Informasi tersebut memicu gelombang penolakan dari berbagai lapisan masyarakat, mulai dari warga, tokoh pemuda, hingga kalangan mahasiswa.

Muhammad Arya, Ketua Umum Pengurus Pusat Himpunan Pelajar Mahasiswa Massenrempulu (PP-HPMM) Periode 2023-2025 menilai proyek ini bertentangan dengan prinsip perlindungan lingkungan hidup, tata ruang wilayah, serta keselamatan masyarakat sebagaimana diatur dalam Peraturan Daerah Kabupaten Enrekang Nomor 14 Tahun 2011 tentang Rencana Tata Ruang Wilayah (RTRW) dan Undang-Undang Nomor 32 Tahun 2009 tentang Perlindungan dan Pengelolaan Lingkungan Hidup (PPLH). (Sabtu. 18/10/2025).

“Berdasarkan dokumen RTRW Kabupaten Enrekang 2011–2031, kawasan Leoran dan Cendana termasuk dalam zona lindung yang berfungsi untuk konservasi air dan perlindungan lereng curam. Aktivitas pertambangan di kawasan tersebut berpotensi melanggar Pasal 47-48 Perda No. 14 Tahun 2011, yang secara tegas melarang kegiatan pertambangan di wilayah dengan fungsi lindung geologi, hutan lindung, dan kawasan resapan air.” Pungkasnya.

“Selain itu, Muhammad arya menerangkan bahwa, lokasi tambang berada di wilayah rawan longsor dan berdekatan dengan Daerah Aliran Sungai (DAS) Saddang, yang menjadi sumber air utama bagi masyarakat Enrekang bagian tengah. Pembukaan lahan tambang dikhawatirkan memperparah erosi, sedimentasi sungai, dan menimbulkan krisis air bersih di masa mendatang.”tambahnya.

“Rencana pertambangan tersebut merupakan ancaman serius terhadap kehidupan masyarakat lokal dan keberlanjutan lingkungan, hal ini yang dimaksud dengan vandalisme lingkungan atau pengrusakan lingkungan hidup.” Tegasnya.

“Kami menolak dengan tegas aktivitas tambang di kawasan Leoran dan Cendana. Wilayah itu adalah ruang hidup masyarakat yang selama ini bergantung pada pertanian dan kehutanan.

Pemerintah seharusnya hadir untuk melindungi, bukan justru membuka jalan bagi kerusakan lingkungan permanen.” ujarnya.

Muhammad Arya juga menyerukan agar pemerintah daerah bertindak tegas menegakkan aturan tata ruang dan perlindungan lingkungan sesuai amanat undang-undang.

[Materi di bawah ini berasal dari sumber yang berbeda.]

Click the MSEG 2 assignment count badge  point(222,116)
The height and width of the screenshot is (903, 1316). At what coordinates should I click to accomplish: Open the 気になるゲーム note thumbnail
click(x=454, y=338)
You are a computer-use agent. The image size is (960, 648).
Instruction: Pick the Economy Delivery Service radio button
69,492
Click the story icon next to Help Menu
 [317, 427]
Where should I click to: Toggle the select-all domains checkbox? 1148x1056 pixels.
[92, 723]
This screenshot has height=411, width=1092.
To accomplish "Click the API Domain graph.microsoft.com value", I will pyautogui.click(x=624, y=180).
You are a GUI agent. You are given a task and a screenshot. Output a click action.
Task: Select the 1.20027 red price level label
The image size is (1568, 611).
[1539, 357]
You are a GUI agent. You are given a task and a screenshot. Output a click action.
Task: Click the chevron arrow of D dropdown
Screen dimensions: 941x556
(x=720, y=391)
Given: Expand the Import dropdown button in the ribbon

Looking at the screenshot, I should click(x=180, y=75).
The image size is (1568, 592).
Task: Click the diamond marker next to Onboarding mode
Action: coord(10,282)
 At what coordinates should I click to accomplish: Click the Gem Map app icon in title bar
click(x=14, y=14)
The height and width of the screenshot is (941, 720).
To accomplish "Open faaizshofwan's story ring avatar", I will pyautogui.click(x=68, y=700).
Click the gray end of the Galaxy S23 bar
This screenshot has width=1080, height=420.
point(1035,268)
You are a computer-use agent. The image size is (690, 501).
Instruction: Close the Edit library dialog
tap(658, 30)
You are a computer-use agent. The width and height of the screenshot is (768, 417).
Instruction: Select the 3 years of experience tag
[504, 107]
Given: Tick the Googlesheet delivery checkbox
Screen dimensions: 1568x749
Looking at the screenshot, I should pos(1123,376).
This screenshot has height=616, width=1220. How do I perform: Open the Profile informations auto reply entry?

“Ini bukan semata soal izin tambang, tetapi soal keberlanjutan hidup masyarakat Enrekang dan masa depan generasi mendatang. Kami akan terus mengawal persoalan ini sampai ke tingkat pusat bila diperlukan,”

Sebagai bentuk tanggung jawab moral terhadap keberlanjutan ruang hidup, masyarakat maka Himpunan Pelajar Mahasiswa Massenrempulu menyampaikan beberapa tuntutan.

1. Pemerintah Kabupaten Enrekang dan Kementerian ESDM diminta segera meninjau ulang atau mencabut izin tambang CV Hadaf Karya Mandiri apabila terbukti tidak sesuai dengan RTRW dan ketentuan lingkungan hidup.

2. Dinas Lingkungan Hidup (DLH) Kabupaten Enrekang didesak untuk membuka dokumen AMDAL dan izin lingkungan secara transparan guna menjamin partisipasi publik, sebagaimana diatur dalam Pasal 65 ayat (2) UU PPLH.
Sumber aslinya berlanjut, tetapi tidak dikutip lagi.